GOAL: Reproduce verbatim the stretch of lines from the start of the records through the line containing "pos(1420,147)", both ends included.

** Start of DATA ENTRIES **

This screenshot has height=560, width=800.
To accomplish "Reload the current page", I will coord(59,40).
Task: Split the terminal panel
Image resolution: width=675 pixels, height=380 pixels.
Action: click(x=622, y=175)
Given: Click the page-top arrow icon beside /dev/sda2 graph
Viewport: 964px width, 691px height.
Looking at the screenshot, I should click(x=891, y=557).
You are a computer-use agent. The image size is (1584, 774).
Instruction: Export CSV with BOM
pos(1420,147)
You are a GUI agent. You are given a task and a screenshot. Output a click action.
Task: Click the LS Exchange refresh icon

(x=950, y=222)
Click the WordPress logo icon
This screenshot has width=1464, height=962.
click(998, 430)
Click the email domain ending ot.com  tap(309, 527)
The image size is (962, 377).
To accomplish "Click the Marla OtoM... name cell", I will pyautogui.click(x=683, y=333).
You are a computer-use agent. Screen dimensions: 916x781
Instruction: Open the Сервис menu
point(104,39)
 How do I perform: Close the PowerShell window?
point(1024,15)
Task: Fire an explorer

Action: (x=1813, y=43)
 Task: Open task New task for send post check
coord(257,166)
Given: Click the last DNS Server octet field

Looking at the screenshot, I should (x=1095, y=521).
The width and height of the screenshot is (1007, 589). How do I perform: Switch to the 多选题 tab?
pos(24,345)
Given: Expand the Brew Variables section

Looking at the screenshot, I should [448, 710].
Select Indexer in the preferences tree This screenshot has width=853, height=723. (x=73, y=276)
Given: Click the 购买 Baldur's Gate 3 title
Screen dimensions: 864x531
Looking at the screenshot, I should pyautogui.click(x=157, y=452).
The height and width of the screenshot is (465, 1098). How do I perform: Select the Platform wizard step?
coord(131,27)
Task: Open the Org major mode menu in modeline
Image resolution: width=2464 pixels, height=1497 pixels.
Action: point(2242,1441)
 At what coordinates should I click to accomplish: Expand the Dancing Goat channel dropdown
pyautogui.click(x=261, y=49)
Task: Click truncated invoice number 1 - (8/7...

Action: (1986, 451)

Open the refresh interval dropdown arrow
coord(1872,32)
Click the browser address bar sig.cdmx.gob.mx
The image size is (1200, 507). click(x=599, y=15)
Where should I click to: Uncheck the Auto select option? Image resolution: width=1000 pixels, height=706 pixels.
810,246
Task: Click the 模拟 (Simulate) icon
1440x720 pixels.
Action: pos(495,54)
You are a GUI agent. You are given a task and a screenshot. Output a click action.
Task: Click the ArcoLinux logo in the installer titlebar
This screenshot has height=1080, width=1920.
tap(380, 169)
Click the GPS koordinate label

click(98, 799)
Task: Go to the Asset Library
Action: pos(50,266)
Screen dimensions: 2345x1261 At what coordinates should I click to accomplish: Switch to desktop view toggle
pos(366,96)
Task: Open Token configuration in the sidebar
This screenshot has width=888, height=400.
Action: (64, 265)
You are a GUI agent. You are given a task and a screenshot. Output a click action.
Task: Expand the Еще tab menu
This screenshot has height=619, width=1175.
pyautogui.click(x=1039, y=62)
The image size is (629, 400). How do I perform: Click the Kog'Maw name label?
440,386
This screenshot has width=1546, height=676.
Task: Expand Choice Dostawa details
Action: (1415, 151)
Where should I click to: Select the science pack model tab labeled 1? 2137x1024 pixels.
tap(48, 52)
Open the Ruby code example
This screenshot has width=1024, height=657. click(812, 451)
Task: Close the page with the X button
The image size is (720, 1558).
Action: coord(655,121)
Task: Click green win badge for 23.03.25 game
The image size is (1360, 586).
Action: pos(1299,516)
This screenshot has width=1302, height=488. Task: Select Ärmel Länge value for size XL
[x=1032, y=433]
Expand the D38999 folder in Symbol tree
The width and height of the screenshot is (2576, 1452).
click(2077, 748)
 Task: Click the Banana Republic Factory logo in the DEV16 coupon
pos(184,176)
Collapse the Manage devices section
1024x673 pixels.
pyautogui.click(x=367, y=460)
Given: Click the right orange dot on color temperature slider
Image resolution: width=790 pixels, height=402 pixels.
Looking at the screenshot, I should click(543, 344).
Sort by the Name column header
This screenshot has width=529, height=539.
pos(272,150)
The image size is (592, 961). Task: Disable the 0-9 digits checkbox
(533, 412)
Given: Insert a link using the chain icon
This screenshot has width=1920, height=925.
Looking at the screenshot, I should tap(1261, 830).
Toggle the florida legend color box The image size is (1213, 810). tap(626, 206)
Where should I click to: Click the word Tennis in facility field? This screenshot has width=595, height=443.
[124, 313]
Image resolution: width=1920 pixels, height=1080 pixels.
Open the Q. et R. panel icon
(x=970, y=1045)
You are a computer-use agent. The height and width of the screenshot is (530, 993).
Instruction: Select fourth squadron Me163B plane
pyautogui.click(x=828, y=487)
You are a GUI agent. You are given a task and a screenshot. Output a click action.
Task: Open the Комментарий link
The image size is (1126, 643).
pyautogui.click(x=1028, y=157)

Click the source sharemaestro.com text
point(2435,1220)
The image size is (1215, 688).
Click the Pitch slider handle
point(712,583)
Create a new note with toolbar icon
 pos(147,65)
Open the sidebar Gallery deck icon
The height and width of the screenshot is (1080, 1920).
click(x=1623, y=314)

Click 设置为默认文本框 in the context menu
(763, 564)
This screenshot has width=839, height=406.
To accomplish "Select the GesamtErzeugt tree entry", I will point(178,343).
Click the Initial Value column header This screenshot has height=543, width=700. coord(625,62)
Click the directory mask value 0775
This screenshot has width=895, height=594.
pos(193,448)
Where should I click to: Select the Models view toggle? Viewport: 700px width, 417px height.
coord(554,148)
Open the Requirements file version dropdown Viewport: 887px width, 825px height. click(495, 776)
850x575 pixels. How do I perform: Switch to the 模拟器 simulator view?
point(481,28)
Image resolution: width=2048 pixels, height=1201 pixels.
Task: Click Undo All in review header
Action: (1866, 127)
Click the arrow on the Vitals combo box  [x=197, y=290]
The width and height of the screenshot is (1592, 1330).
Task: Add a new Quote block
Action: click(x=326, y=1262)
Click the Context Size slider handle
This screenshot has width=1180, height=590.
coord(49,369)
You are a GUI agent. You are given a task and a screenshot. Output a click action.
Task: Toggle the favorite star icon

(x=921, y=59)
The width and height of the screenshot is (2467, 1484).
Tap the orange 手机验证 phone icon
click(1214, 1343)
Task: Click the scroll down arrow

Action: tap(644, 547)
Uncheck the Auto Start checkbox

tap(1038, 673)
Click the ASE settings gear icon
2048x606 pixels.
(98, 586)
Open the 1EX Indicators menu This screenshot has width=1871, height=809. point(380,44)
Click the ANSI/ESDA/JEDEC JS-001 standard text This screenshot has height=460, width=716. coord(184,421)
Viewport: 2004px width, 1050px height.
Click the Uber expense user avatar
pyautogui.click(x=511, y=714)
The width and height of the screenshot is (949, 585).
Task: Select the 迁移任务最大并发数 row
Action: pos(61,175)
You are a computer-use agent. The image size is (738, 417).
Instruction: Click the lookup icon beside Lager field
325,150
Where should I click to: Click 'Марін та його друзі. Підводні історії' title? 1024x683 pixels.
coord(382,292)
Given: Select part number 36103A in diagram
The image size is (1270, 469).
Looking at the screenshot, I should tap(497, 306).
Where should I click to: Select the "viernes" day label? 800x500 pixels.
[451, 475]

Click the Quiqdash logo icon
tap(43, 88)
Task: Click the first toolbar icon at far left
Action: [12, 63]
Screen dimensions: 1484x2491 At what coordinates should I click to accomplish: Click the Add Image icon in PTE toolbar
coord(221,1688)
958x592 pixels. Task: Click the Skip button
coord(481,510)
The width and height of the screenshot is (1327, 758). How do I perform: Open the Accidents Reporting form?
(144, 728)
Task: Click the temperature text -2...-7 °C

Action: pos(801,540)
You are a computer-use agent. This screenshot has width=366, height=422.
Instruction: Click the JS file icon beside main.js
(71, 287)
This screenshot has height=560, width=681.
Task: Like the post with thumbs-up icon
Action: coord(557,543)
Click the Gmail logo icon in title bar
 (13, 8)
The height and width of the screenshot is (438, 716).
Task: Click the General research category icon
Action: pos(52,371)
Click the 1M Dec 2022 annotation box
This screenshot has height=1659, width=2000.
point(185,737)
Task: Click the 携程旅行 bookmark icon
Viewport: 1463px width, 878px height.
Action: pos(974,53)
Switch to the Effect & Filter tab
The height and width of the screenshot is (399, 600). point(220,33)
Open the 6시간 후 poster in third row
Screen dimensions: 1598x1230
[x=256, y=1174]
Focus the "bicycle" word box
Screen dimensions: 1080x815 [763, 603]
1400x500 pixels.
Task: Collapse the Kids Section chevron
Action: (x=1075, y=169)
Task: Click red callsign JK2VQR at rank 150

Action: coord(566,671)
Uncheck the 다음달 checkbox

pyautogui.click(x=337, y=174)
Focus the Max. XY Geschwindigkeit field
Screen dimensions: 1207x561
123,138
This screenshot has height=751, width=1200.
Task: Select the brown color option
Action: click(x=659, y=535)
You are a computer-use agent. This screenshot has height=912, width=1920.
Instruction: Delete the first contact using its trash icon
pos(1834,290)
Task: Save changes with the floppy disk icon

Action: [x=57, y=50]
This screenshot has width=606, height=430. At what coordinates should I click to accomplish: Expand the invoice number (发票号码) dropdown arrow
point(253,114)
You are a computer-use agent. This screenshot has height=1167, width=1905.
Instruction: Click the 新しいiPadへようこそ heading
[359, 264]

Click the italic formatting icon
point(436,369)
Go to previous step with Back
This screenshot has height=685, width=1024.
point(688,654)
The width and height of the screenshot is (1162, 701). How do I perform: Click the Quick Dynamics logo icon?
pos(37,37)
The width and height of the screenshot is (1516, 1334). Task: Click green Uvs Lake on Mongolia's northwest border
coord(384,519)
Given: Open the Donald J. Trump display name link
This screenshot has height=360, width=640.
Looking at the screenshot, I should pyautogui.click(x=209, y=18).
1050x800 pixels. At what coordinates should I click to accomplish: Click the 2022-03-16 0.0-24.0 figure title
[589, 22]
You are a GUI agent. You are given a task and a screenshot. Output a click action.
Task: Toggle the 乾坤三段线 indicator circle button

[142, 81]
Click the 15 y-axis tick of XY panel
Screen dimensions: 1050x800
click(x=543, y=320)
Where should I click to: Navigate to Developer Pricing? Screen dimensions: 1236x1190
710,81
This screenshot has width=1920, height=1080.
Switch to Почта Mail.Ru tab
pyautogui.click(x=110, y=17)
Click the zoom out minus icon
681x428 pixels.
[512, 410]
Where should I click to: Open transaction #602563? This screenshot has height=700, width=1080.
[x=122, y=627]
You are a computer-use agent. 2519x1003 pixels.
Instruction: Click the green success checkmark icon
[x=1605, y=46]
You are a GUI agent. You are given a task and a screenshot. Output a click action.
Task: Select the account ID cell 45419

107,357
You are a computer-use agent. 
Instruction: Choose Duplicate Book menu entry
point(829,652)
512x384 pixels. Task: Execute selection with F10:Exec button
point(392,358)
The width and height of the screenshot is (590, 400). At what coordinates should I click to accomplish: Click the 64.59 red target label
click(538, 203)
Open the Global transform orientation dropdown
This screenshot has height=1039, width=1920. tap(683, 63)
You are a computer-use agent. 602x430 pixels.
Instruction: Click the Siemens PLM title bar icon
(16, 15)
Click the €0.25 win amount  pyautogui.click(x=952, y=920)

** End of DATA ENTRIES **

FULL RESPONSE:
This screenshot has height=560, width=800.
To accomplish "Reload the current page", I will coord(59,40).
Task: Split the terminal panel
Image resolution: width=675 pixels, height=380 pixels.
Action: click(x=622, y=175)
Given: Click the page-top arrow icon beside /dev/sda2 graph
Viewport: 964px width, 691px height.
Looking at the screenshot, I should click(x=891, y=557).
You are a computer-use agent. The image size is (1584, 774).
Instruction: Export CSV with BOM
pos(1420,147)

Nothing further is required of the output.